“You’ll soon discover that,” she said. “But I have need of you.”
His brows lifted. “Me?”
“I have come to inquire after a man.” Her voice was scratchy and hollow. “A man who recently earned a large sum of gold. For the assassination of the Eyllwe princess. He goes by the name of Grave. I need to know where he is.”
“I don’t know anything.” The barkeep’s face turned even paler.
She reached into a pocket and pulled out a glittering fistful of ancient jewels and gold. All eyes watched them now.
“Allow me to repeat my question, barkeep.”
The assassin who called himself Grave ran.
He didn’t know how long she’d been hunting him. It had been well over a week since he’d killed the princess; a week, and no one had even looked his way. He thought he’d gotten away with it—and had even started wondering whether he should have been more creative with the body, if he should have left some sort of calling card behind. But all that had changed tonight.
He’d been drinking at the counter of his favorite tavern when the packed room had suddenly gone quiet. He’d turned to see her in the doorway as she called out his name, looking more wraith than human. His name hadn’t even finished echoing in the room before he burst into a sprint, escaping through the back exit and into the alley. He couldn’t hear footsteps, but he knew she was behind him, melting in and out of shadows and mist.
He took alleys and side streets, leaping over walls, zigzagging across the slums. Anything to shake her, to wear her down. He’d make his final stand in a quiet street. There, he would take out the blades strapped to his skin and make her pay for the way she’d humiliated him in the competition. The way she had sneered at him, the way she’d broken his nose and tossed her handkerchief onto his chest.
Haughty, stupid bitch.
He staggered as he rounded a corner, his breath ragged and raw. He had only three daggers hidden on him. He’d make them count, though. When she’d appeared at the tavern, he had immediately taken note of the broadsword hovering over one of her shoulders and the assortment of gleaming, wicked-looking blades strapped to her hips. But he could make her pay, even if he only had a few blades.
Grave was halfway down the cobblestone alley when he realized it was a dead end, the far wall too high to climb. Here, then. He’d soon have her begging for mercy before he cut her into little, little pieces. Drawing one of his daggers, he smiled and turned to the open street behind him.

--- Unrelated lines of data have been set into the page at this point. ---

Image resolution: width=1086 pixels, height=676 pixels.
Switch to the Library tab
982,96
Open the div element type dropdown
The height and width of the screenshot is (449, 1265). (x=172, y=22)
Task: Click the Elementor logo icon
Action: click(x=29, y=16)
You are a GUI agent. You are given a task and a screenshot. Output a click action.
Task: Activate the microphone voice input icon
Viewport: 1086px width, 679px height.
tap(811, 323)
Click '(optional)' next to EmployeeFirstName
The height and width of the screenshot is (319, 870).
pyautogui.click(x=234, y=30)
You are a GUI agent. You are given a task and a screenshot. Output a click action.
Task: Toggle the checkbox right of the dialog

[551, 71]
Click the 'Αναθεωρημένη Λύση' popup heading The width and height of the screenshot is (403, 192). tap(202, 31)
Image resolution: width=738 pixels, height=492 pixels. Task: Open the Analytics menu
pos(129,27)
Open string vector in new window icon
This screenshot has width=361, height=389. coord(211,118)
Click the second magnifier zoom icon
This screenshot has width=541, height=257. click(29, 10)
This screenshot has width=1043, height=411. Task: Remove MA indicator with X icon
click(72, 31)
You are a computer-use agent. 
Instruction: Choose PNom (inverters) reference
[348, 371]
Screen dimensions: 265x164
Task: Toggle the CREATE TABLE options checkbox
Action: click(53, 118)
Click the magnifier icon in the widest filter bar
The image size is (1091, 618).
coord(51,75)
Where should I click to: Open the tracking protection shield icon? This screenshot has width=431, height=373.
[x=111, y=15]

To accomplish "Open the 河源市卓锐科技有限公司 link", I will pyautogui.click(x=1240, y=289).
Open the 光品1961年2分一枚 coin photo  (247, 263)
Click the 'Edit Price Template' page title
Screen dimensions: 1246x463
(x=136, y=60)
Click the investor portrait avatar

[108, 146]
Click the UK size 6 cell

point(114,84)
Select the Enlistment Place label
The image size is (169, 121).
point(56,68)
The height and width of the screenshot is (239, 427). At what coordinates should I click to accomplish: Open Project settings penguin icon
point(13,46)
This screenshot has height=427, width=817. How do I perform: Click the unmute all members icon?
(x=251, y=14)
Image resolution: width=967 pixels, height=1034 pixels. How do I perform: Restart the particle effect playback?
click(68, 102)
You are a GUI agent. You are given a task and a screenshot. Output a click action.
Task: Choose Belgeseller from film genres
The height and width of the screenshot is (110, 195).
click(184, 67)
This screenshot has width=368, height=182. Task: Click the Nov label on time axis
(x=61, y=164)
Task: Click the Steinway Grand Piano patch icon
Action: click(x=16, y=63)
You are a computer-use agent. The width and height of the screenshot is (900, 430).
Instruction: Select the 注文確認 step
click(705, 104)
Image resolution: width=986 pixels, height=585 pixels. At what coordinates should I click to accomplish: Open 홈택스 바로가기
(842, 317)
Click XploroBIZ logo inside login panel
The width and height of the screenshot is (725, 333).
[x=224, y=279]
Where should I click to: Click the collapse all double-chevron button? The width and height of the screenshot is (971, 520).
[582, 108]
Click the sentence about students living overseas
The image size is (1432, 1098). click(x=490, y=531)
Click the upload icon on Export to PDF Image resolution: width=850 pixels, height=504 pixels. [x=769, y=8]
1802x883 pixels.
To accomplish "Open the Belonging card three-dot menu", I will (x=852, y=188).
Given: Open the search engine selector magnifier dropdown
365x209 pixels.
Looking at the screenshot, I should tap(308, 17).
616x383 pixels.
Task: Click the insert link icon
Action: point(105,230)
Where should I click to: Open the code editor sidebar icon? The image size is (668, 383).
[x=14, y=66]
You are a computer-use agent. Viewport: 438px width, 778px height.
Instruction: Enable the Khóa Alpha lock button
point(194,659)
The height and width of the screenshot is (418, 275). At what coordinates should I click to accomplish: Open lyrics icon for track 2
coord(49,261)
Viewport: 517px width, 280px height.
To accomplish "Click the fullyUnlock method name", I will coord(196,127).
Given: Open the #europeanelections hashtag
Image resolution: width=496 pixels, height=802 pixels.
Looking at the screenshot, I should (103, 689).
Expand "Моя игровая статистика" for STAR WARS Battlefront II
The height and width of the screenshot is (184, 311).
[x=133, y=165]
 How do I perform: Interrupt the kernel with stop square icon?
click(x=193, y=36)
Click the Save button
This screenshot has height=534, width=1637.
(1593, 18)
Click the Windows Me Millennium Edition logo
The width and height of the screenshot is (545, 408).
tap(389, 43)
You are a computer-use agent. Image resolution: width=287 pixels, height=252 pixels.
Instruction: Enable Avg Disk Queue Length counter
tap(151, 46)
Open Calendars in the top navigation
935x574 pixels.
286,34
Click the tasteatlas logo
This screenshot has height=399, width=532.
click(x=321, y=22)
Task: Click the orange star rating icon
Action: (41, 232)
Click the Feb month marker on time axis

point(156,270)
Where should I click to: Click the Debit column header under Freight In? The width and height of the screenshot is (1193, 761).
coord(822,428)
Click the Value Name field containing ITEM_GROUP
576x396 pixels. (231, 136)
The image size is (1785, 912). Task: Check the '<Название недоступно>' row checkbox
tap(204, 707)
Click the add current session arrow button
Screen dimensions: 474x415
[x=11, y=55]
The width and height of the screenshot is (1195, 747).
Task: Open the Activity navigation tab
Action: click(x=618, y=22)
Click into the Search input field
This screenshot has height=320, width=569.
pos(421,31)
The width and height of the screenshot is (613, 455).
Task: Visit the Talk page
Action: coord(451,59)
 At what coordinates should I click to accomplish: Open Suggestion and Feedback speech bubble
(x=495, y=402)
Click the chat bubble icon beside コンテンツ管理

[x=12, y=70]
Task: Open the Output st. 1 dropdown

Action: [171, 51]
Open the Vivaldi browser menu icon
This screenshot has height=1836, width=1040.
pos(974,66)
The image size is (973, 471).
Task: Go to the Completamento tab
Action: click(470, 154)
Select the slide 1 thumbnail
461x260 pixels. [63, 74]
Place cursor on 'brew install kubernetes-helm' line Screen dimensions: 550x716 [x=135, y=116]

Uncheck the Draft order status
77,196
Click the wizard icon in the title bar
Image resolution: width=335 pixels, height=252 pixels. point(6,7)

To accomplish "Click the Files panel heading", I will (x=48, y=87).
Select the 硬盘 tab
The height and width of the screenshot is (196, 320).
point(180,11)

Blue mist drifted by, and a rat scurried across the narrow passage. There was no noise, only the sounds of distant revelry. Perhaps he had lost her. Those royal fools had made the biggest mistake of their lives when they crowned her Champion. His client had said as much when he’d hired Grave.
He waited a moment, still watching the open street entrance, and then allowed himself to breathe, surprised to find that he was a little disappointed.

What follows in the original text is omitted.